▸ Quoted passage
****
The Biden order established government oversight offices and encouraged model developers to implement safety standards. While the Biden AI executive order rules focus on model developers, its repeal could present some challenges for enterprises to overcome. Some companies, like Trump-ally Elon Musk’s xAI, could benefit from a repeal of the order, while others are expected to face some issues. This could include having to deal with a patchwork of regulations, less open sharing of data sources, less government-funded research and more emphasis on voluntary responsible AI programs.
Patchwork of local rules
Before the EO’s signing, policymakers held several listening tours and hearings with industry leaders to determine how best to regulate technology appropriately. Under the Democratic-controlled Senate, there was a strong possibility AI regulations could move forward, but insiders believe the appetite for federal rules around AI has cooled significantly.
Gaurab Bansal, executive director of Responsible Innovation Labs, said during the ScaleUp: AI conference in New York that the lack of federal oversight of AI could lead states to write their policies.
“There’s a sense that both parties in Congress will not be regulating AI, so it will be states who may run the same playbook as California’s SB 1047,” Bansal said. “Enterprises need standards for consistency, but it’s going to be bad when there’s a patchwork of standards in different areas.”
California state legislators pushed SB 1047 — which would have mandated a “kill switch” to models among other government controls — with the bill landing on Gov. Gavin Newsom’s desk. Newsom’s veto of the bill was celebrated by industry luminaries like Meta’s Yann Le Cunn. Bansal said states are more likely to pass similar bills.
Dean Ball, a research fellow at George Mason University’s Mercatus Center, said companies may have difficulty navigating different regulations.
****
▸ Extracted material
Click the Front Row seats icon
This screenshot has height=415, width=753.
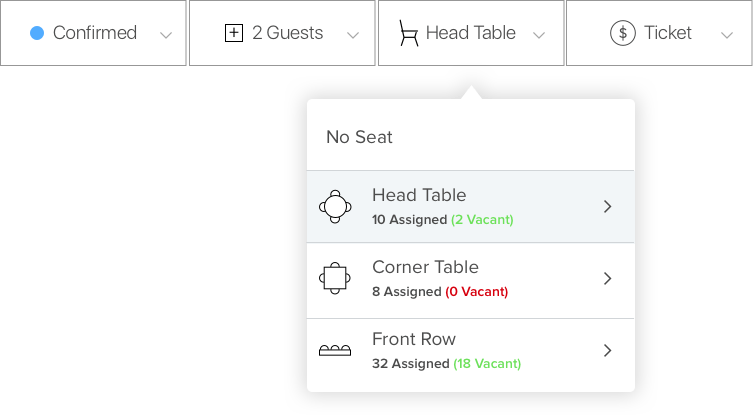click(x=335, y=351)
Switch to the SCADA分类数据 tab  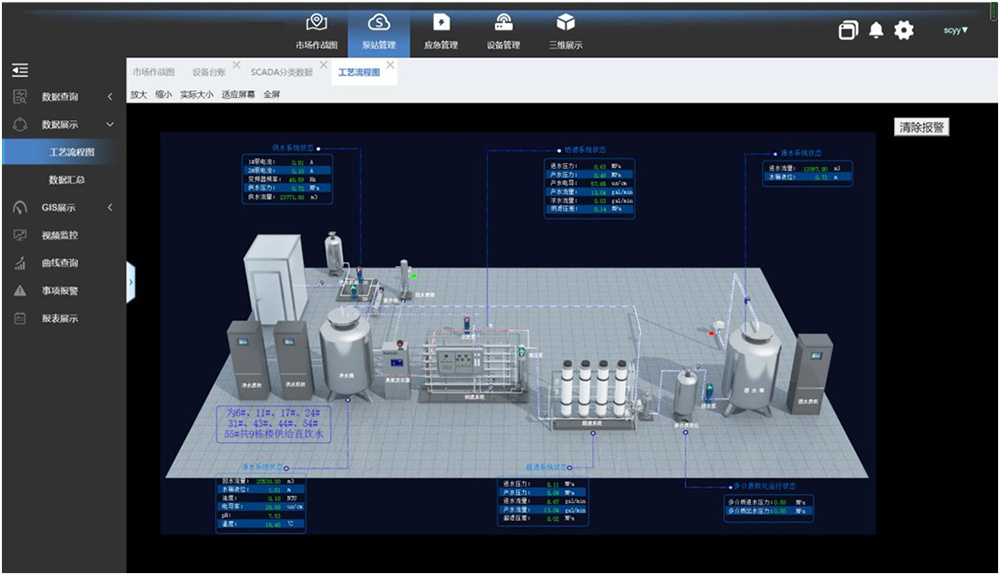(x=281, y=73)
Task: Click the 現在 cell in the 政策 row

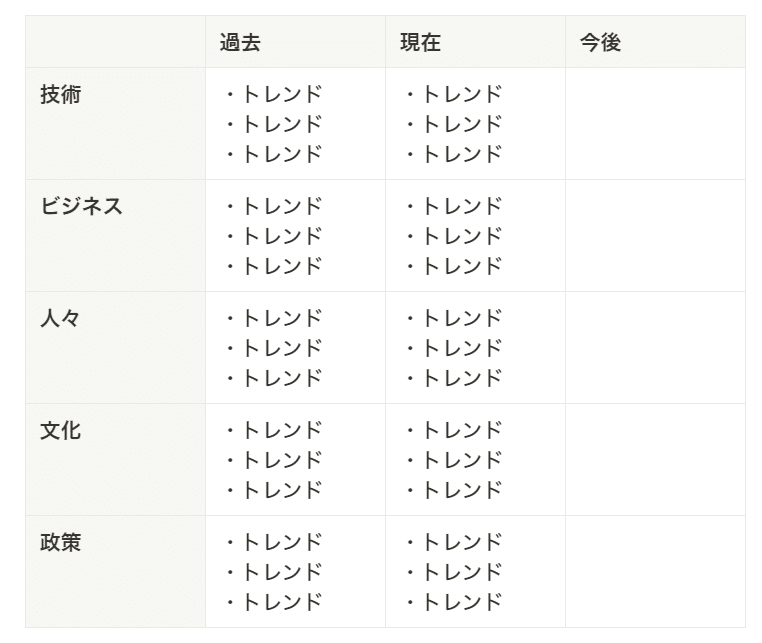Action: tap(475, 571)
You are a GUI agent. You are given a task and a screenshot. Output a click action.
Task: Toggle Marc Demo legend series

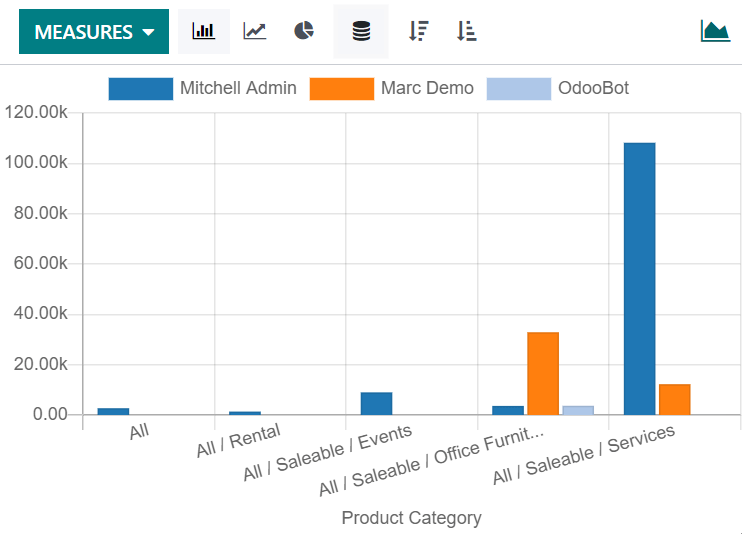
****
Using the text about the Biden AI executive order, list every issue it says some companies are expected to face if the order is repealed.

▸ Written solution
- A patchwork of regulations
- Less open sharing of data sources
- Less government-funded research
- More emphasis on voluntary responsible AI programs